It’s #RetroStone time!
It’s #RetroStone time!
D-pad, ABXY, start, select, and R1R2L1L2 on the back. 4x USB-A, Ethernet, microUSB power, microSD, audio jack with speaker and volume. Full HDMI, three buttons to control built-in screen, and a bonus button. Power and charge indicator lights.
Buttons and case are perfect. Membrane buttons feel great, comes preassembled tightly. Comfortable to hold, more so than narrower vertical handhelds.
As of this tweet I have the recommended RetrOrange Pi installed with no ROMs. It plays game music over the RetroPie menu! So far I’ve crashed it twice just messing around, but it’s too early to tell what’s going on there. About to hook up keyboard/mouse and get the network going.
A quick GBA test. Buttons are very good. Speaker is tinny but meets expectations. Screen is an excellent size but a bit bright and blurry, maybe needs adjustment and tweaking of emulator res settings? Very playable.
In my first impressions tweets on GameShell, I lauded its buttons. I mostly stand by that, but I noticed some minor issues with the D-pad being inaccurate. So if GameShell buttons are a 6 of 10, I’d say RetroStone is a solid 8 or more, at least for verisimilitude with Gameboys.
For games where I have years of muscle memory, I can tell I’m getting a mostly authentic experience with RetroStone, while I notice unfair errors with GameShell’s keys. RS performs as well as I’m used to with emulators and plastic gamepads.
As for #pico8, early indications are it’ll work fine on RetroStone using instructions similar to those for GameShell (RaspPi build, pico8_dyn with the appropriate SDL_VIDEODRIVER and config). Full instructions will probably be a combination of my GameShell and RetroPie tutorials.
(More tomorrow, sleep now.)
Small update: It’s been slow going due to RetrOrangePi and RetroStone being finicky. EmulationStation doesn’t like booting with a USB drive connected and snags. Networking isn’t set up correctly out of the box: no built-in wifi, eth0 starts up fine but only accessible by root.
Neither the included SDL nor a built-from-source SDL will start Pico-8 with any of the known video drivers. Trial runs of pico8_dyn that fail on the video driver kill the keyboard on the terminal, so I have to close and reopen the terminal (in X) or hard reboot (non-X tty).

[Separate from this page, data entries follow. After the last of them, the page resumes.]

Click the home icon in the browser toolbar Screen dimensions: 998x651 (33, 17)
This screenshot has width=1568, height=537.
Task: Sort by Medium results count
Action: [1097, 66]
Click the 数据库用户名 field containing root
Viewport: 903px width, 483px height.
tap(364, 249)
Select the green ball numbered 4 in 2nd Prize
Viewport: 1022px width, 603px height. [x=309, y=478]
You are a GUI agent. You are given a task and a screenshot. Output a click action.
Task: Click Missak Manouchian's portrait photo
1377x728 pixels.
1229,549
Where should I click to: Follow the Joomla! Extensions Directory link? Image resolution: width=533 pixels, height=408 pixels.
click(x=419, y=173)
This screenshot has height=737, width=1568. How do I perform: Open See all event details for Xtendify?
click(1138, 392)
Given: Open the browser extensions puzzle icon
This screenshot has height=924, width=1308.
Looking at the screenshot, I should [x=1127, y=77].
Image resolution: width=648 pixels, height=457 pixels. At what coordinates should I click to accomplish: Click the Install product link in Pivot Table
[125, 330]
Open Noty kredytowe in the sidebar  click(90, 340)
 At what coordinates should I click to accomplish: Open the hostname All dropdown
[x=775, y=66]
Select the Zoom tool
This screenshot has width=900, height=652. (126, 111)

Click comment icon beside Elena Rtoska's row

This still feels like it’s just an SDL config issue, but I’m not certain, and other snags have made experimentation and tool set-up slow. Most likely someone more expert or luckier than I will find the root cause, then I’ll excitedly write the rest of the tutorial, as before. :)
Generally still impressed with the RetroStone in the use cases for which it is optimized and pre-configured, namely common ROMs on common emulators. I’ll keep whacking at Pico-8 as time allows. Maybe adding a wifi dongle is the most productive next step…
(Nevermind about the network issue, I just mistook “ping” for all network access. Works fine with eth0.)
Progress! Don’t worry, I haven’t given up, I’ve just been traveling for a bit. Still a few things to fix before I write the tutorial. #pico8 #retrostone
Dank Tomb is entirely playable, though I notice slight periodic lag. After a bunch of minutes of play, the display started to glitch in a weird analog way, degrading to black and white and extensive fuzz. Exiting the game didn’t stop it but exiting Pico-8 did! Was very weird.
… I would have suspected overheating if it didn’t fix itself right away when I exited back to X11. Had a distinctly analog feel. Probably not specific to Dank Tomb either.
I don’t have sound working yet either. Tried various values of SDL_AUDIODRIVER, and several (including the default) allow Pico-8 to start but don’t allow sound to play. Sound works in other apps, naturally.
D-pad, A and B buttons work by default, though I might prefer to swap A and B. Haven’t started trying to configure start button as pause. Retrostone uses GPIO pins for keypad with its own driver, so I don’t think keyconfig is the answer but I’m not sure.
Managed to cause Pico-8 to error out by messing with the shoulder buttons. Something caused it to try to access the GPIO pins on its own which failed without sudo.